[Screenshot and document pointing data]
____________________

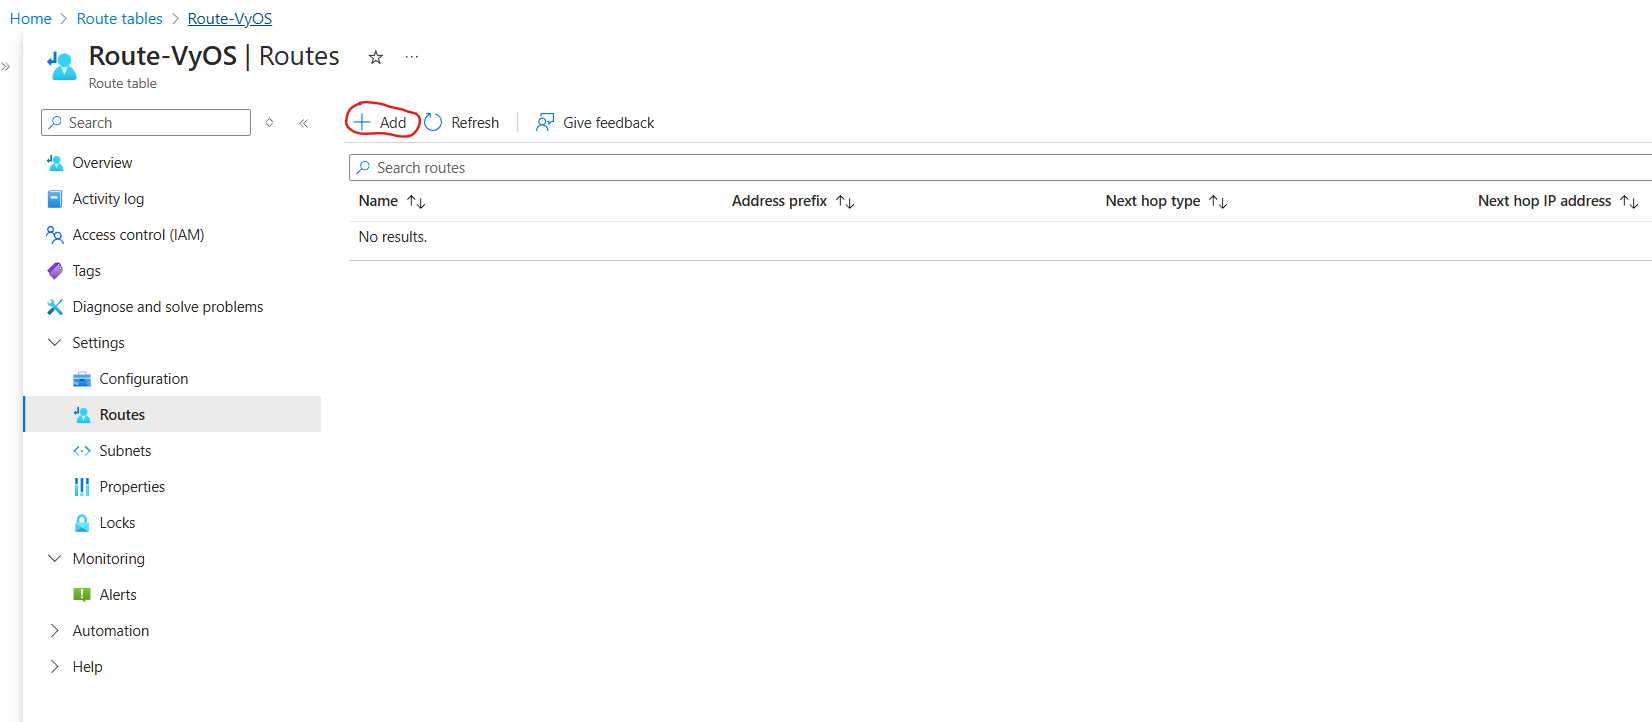Collapse the Monitoring section
1652x722 pixels.
(x=55, y=559)
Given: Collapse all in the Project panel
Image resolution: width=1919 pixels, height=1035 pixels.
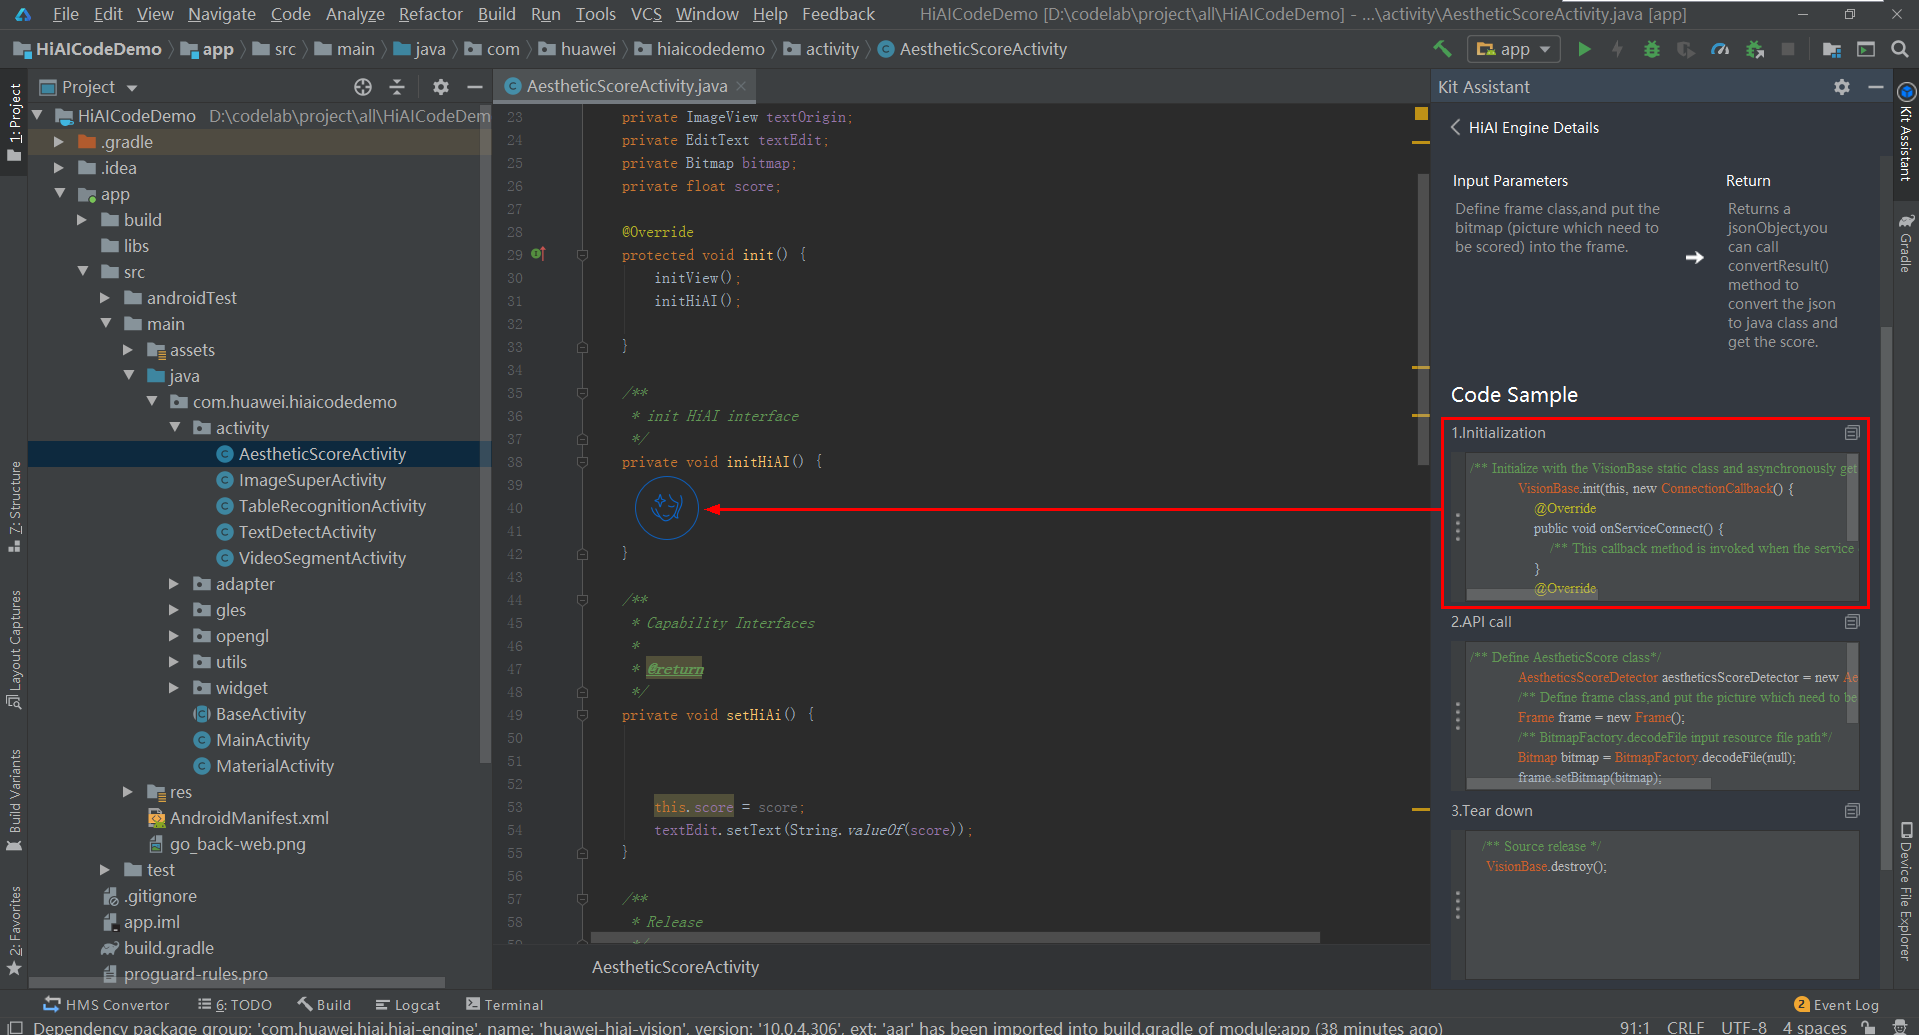Looking at the screenshot, I should pos(397,87).
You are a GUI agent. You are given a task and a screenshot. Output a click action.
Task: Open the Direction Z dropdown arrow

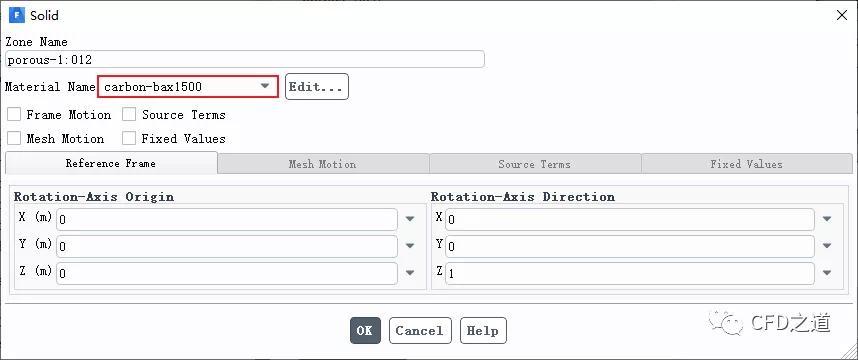(827, 272)
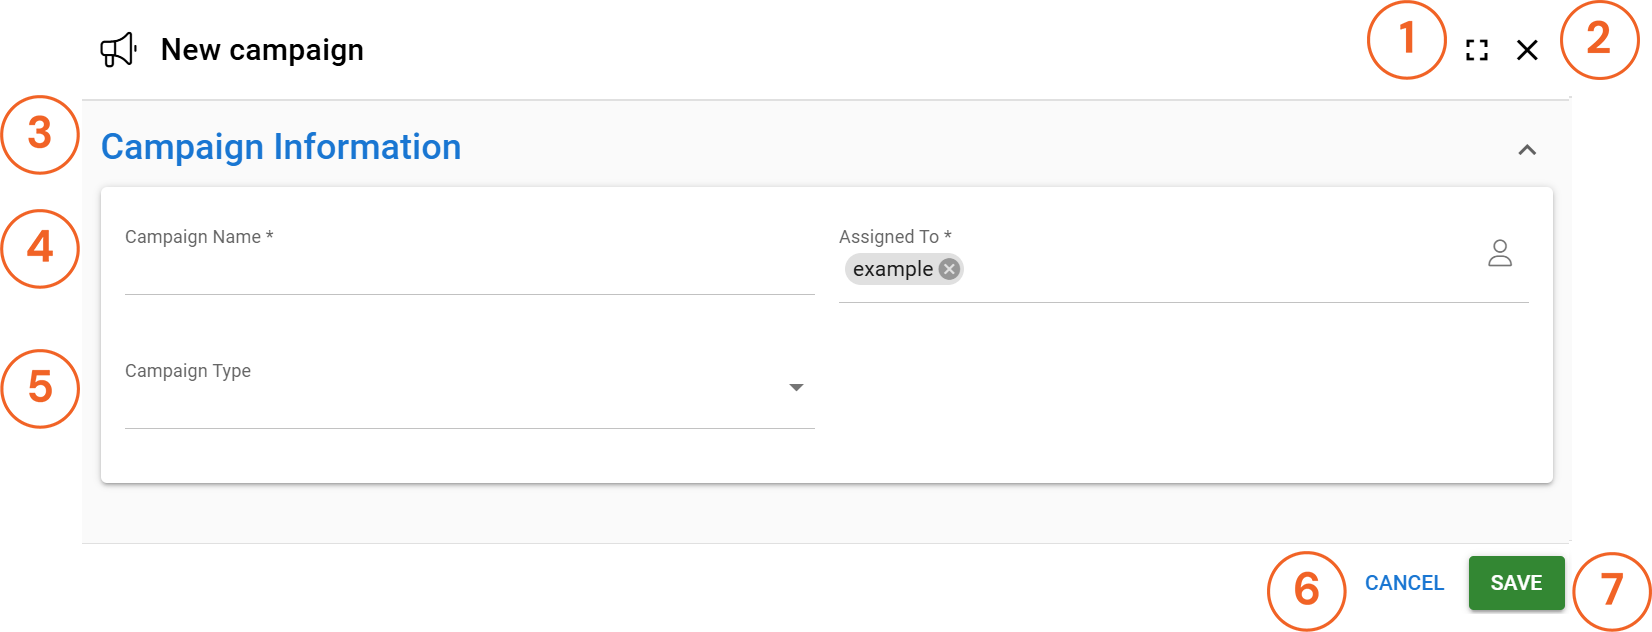Click the speaker icon next to New campaign
Screen dimensions: 1652x632
click(x=117, y=50)
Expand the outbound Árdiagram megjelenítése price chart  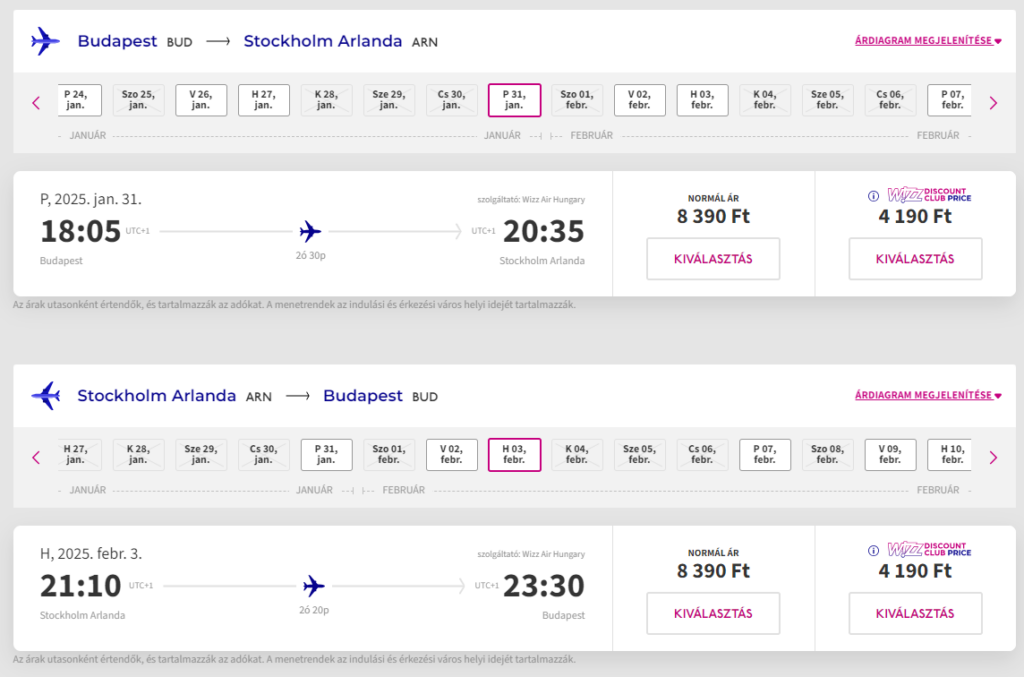(x=928, y=40)
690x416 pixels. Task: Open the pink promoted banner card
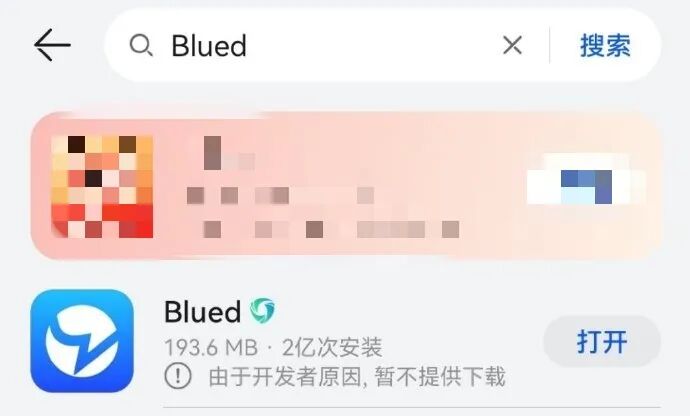[346, 186]
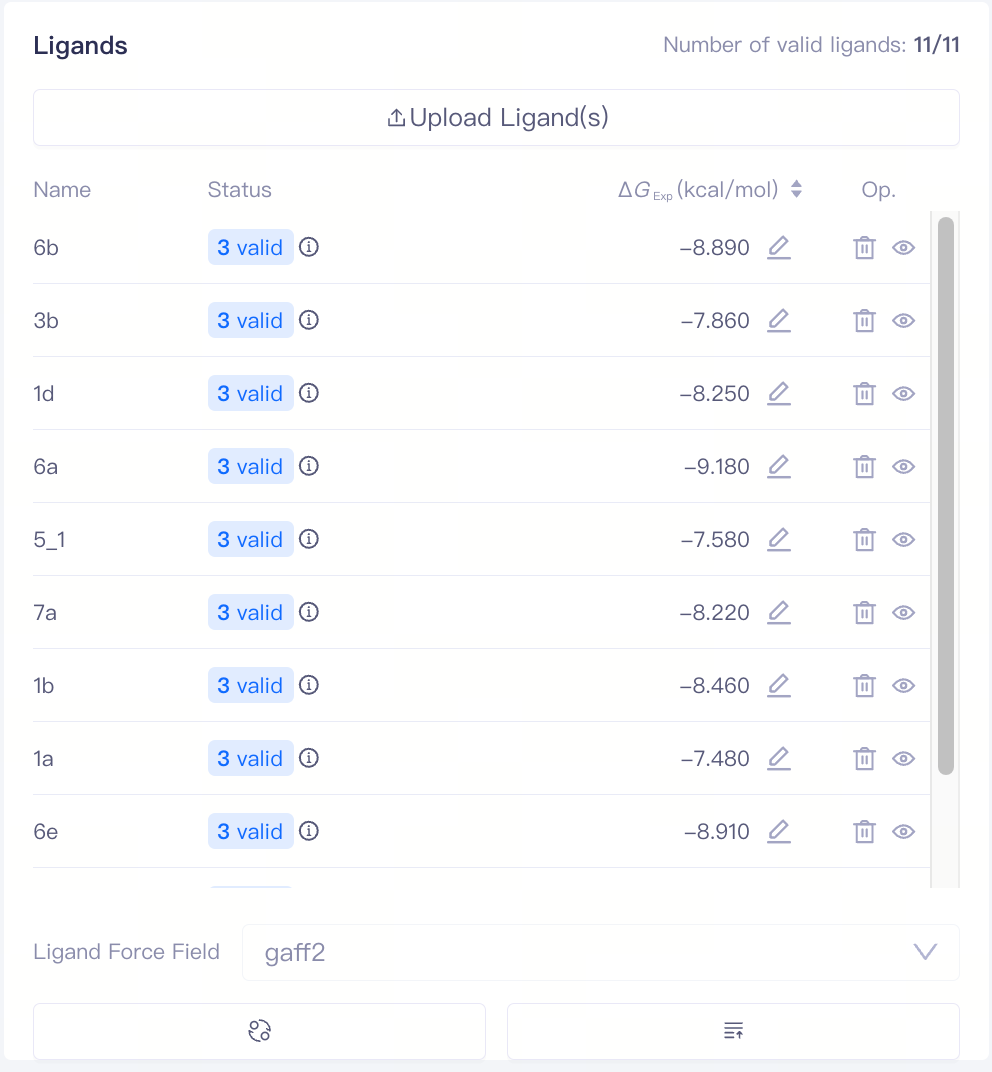
Task: Delete ligand 6a with trash icon
Action: (864, 467)
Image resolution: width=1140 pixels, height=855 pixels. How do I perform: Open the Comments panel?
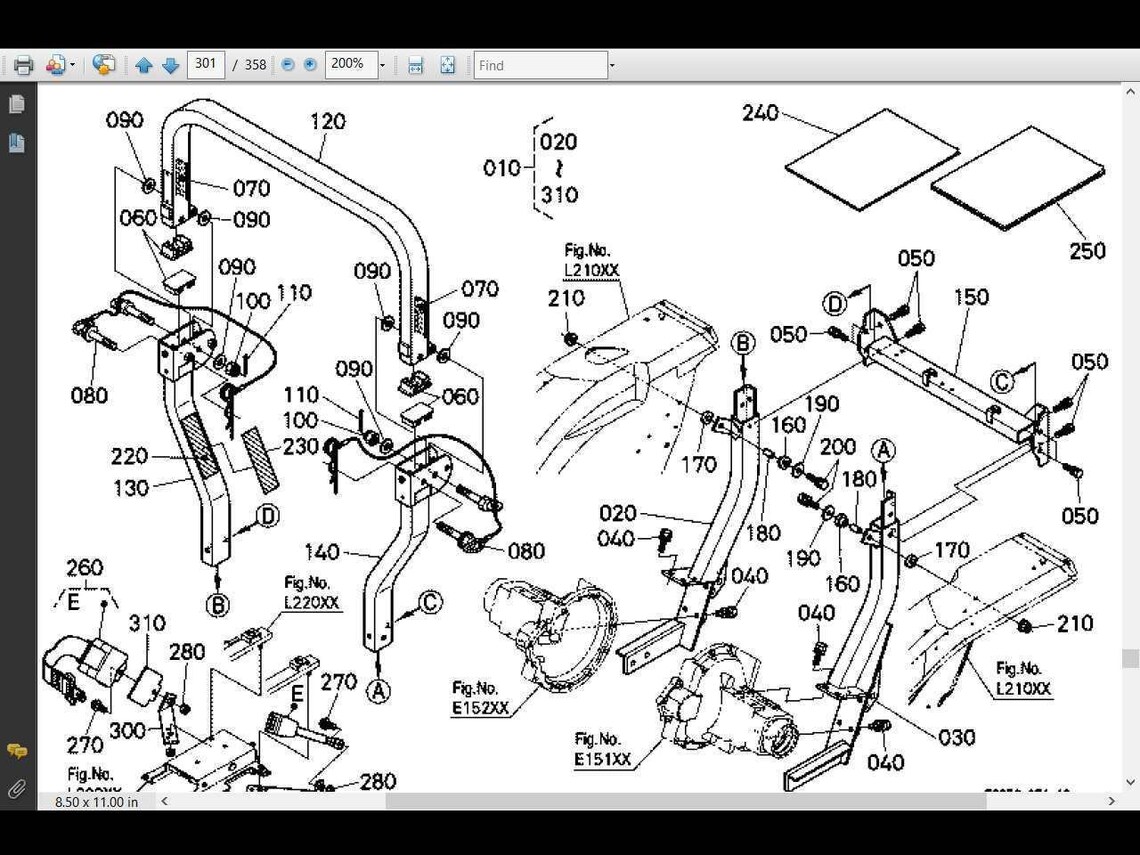point(16,750)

____________________

Report each line of the data above that contains the string "height". Case counts.

Image resolution: width=1919 pixels, height=1035 pixels.
Image resolution: width=1140 pixels, height=855 pixels. How do I perform: Open the Comments panel?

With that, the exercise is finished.